In February, Scott Thorp, chair of the Department of Art (recently renamed the Department of Art and Design) announced a partnership between Pamplin College of Arts, Humanities and Social Sciences and the Westobou Festival that establishes Shannon Morris, director of the Mary S. Byrd Gallery of Art on the Summerville Campus, as the guest curator of the Westobou Gallery in downtown Augusta.
“Rather than just programming space, we’re going to curate an experience that will last over the years,” Thorp told a gallery audience the night of the announcement. “We’re going to walk you up the ladder of art and culture so that over time you’ll see an ebb and flow in this space of cultural development and awareness, and the city will become more prominent in the eyes of the people around us.”
Morris, who joined Augusta University in July 2016, says the collaboration has already been a success.
“It has so much more value than any of us imagined in the beginning, because of the weight that we’re able to bring to what we do and the conversations that we’re able to have with artists both inside and outside the city,” she says. “Art is an important part of the city’s identity, and it also gives a lot of credibility to the university because we’re not just haphazardly throwing art into a space — it’s an intentional plan.”
But what exactly is involved in being a curator?
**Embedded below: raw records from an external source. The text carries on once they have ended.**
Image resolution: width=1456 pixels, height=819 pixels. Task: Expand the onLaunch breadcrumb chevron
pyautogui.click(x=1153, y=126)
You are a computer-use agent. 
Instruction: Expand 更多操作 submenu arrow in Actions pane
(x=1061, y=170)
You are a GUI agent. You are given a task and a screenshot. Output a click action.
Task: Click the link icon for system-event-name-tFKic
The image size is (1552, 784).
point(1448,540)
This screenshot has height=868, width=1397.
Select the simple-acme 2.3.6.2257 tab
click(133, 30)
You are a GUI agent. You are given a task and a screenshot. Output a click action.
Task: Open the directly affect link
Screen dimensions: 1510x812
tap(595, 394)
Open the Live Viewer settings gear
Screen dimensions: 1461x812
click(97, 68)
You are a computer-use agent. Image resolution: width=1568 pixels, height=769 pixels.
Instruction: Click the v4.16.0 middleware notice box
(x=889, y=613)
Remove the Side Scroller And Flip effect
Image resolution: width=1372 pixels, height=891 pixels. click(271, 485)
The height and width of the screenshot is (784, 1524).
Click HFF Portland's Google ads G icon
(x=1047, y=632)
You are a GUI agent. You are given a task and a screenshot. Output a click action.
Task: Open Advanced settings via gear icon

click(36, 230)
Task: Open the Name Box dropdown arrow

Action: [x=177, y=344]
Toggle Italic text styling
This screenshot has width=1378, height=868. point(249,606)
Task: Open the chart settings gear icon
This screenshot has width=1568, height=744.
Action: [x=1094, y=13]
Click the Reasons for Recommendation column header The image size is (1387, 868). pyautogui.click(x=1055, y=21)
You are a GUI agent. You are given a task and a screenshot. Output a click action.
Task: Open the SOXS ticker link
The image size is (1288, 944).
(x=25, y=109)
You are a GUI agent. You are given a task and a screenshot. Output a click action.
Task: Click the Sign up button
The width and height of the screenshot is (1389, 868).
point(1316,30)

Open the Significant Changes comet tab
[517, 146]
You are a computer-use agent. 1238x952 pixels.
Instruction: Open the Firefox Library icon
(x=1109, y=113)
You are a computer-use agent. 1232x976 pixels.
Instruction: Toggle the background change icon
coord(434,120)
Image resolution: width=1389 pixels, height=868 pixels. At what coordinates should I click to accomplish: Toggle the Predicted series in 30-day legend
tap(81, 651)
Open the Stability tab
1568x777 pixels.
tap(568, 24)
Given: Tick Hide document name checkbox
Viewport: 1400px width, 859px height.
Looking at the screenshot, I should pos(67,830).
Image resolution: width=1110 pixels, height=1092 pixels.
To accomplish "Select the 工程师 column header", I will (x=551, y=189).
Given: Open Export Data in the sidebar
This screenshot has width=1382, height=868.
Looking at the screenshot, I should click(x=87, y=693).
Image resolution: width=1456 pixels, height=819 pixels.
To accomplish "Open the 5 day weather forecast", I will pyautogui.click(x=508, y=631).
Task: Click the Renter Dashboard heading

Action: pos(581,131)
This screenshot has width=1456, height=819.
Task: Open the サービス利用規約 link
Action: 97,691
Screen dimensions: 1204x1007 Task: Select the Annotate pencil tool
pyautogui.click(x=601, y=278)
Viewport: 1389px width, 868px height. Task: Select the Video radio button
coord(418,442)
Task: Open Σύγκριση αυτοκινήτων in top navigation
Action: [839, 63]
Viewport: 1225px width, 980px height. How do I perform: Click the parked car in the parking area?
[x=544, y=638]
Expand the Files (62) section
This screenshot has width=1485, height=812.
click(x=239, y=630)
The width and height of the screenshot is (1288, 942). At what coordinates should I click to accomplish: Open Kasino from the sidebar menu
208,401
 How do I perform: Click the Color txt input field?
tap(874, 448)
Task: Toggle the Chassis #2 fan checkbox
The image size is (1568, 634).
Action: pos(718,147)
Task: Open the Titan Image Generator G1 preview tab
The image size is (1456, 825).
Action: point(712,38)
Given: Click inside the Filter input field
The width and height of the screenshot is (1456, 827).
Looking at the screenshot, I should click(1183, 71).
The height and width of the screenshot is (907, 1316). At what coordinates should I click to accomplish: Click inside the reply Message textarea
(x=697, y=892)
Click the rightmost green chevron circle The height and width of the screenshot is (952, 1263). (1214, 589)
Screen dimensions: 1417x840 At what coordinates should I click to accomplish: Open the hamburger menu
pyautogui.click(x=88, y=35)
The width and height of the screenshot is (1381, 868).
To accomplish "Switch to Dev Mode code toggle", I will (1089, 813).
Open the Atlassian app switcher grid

“It’s more like what’s not involved,” she says. “I’m looking at what’s been done before and what I can pull into the conversation that will not only be relevant to the community, but also to the contemporary world we’re living in. Being a contemporary curator, I’m working with living artists, and they are influenced by what’s going on around them.”
The arts are a major but often overlooked economic driver, Morris says, and with the influx of new people drawn to the area by the explosion of the cyber economy centered around Fort Gordon and the newly established Hull McKnight Georgia Cyber Innovation and Training Center, which is set to open at Augusta University’s Riverfront Campus in July 2018, the value of artistic partnerships has grown even more important.
“I think we’ll definitely begin to see more excitement when we bring people to Augusta from the outside area who are part of the art world other places,” Morris says. “We need more people to be a part of that conversation, and they’re coming.”